What needs to be done: All that is wanted is the line with "Open 使用恢复驱动器还原或恢复电脑 link" and each line after it to the end of the data below, set down exactly and without pictures.

Provided material:
:::::

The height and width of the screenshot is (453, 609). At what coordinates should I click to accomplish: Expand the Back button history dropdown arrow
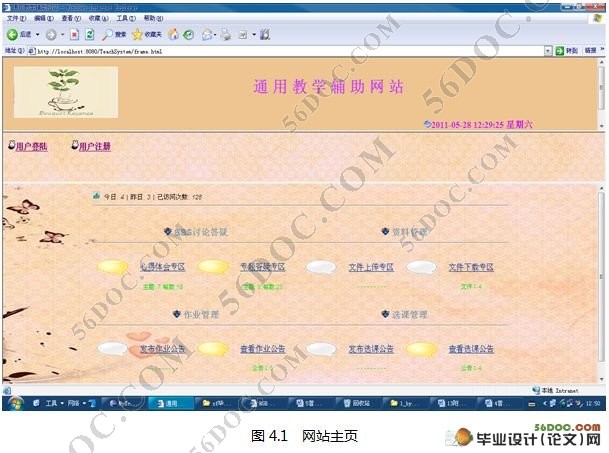click(38, 34)
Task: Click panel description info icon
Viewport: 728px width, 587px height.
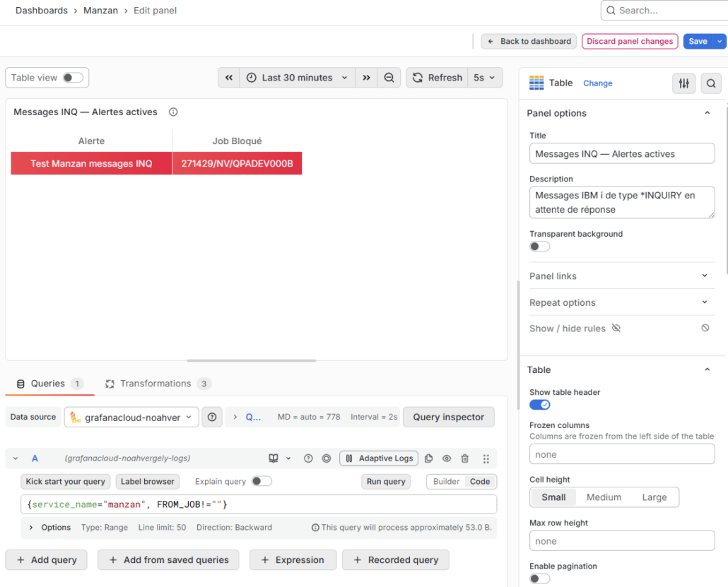Action: [173, 112]
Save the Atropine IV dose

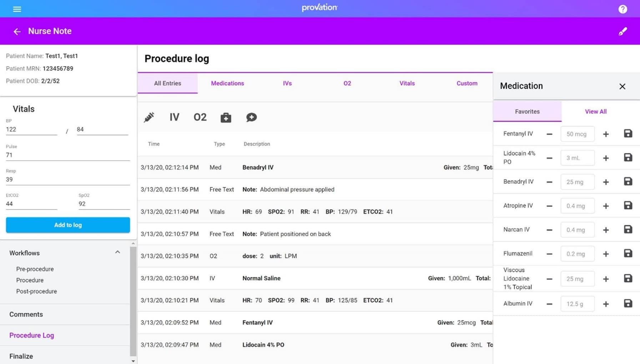tap(628, 206)
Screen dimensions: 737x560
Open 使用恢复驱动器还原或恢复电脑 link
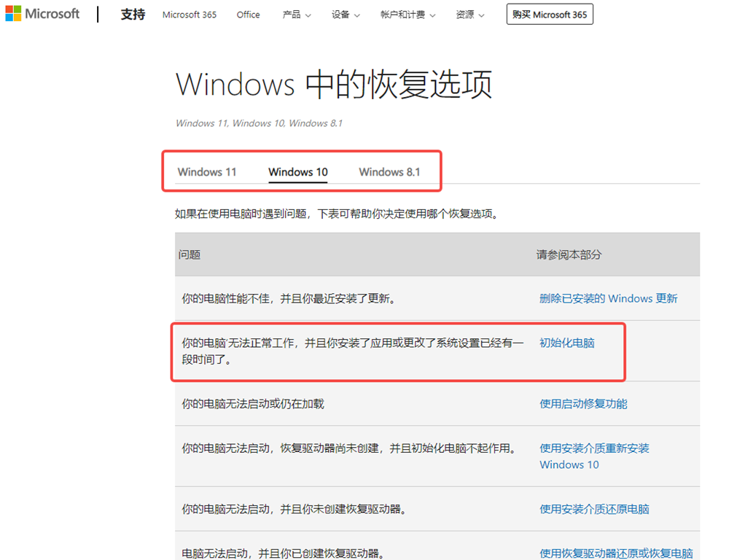pyautogui.click(x=616, y=553)
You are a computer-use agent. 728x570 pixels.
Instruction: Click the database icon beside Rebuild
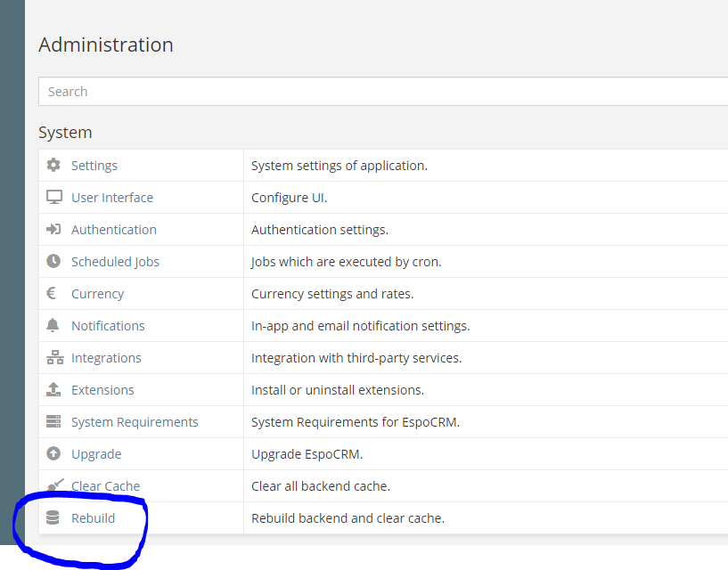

:::::

Solution for this task:
Open 使用恢复驱动器还原或恢复电脑 link
pyautogui.click(x=616, y=553)
You are a computer-use agent. 728x570 pixels.
Instruction: Click the database icon beside Rebuild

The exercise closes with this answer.